For purposes of this Agreement, a Prohibited Entity is any company, entity or
person that derives more than 20% of its consolidated gross revenues from a
business or businesses that directly and materially compete with the Company.

(c) OTHER PROHIBITED ACTIVITIES. Executive acknowledges that her position at the
Company provides her with access to highly sensitive information concerning the
Company’s principal lessee and its affiliates and leases to such lessee and its
affiliates which are critical to the Company’s ability to effectively function
and to the properties to be purchased by the Company, and that if Executive were
to provide services for such principal lessee and/or its affiliates such
services would cause irreparable damages to the Company.

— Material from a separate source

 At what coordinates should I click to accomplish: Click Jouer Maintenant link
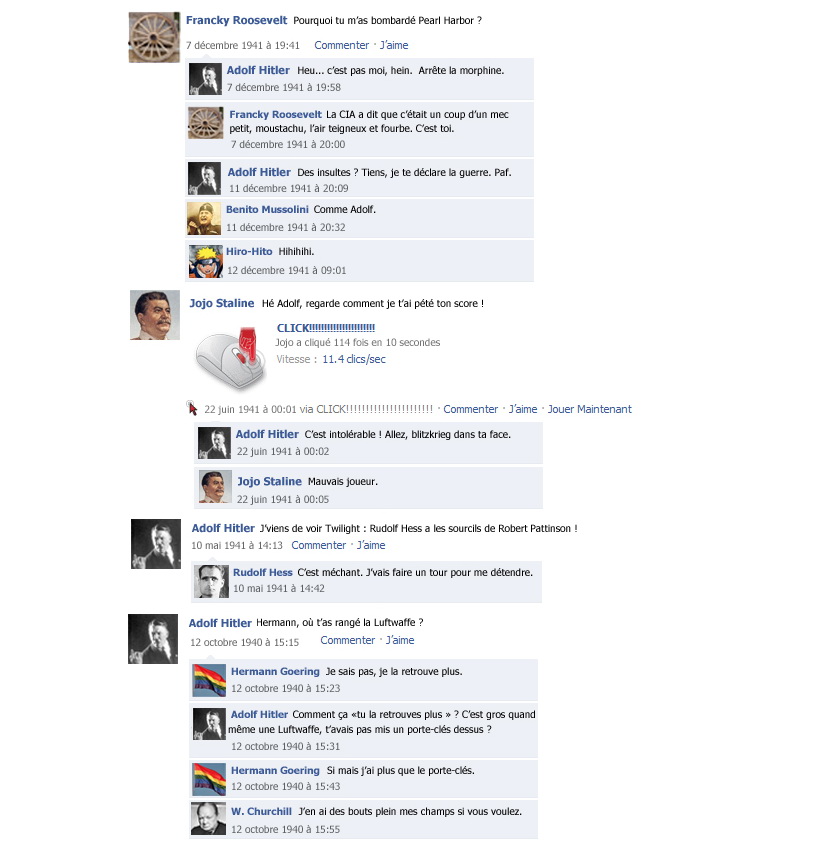pyautogui.click(x=589, y=409)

Executive shall not
during the Employment Term and the Restricted Period, either directly or
indirectly (through another business or person) engage in or facilitate any of
the following activities anywhere in the United States or in any location
outside the United States where the Company conducts or plans to conduct
business: performing services as an employee, director, officer, consultant,
independent contractor or advisor; or investing in, whether in the form of
equity or debt, owning any interest or otherwise having an ownership or other
interest or a connection to Kindred Healthcare, Inc. or any of its parent,
sister, subsidiary or affiliated entities in any manner, including without
limitation as an owner, principal, partner, officer, director, stockholder,
employee, consultant, contractor, agent, broker, representative or otherwise
(unless Executive becomes a stockholder in Kindred Healthcare as part of a
restructuring of Kindred Healthcare where the Company’s stockholders receive
Kindred Healthcare stock), provided, however that subsection (c) shall not
preclude Executive from owning any equity or debt interest in Kindred Healthcare
to which she became entitled by reason of her previous employment by Kindred
Healthcare.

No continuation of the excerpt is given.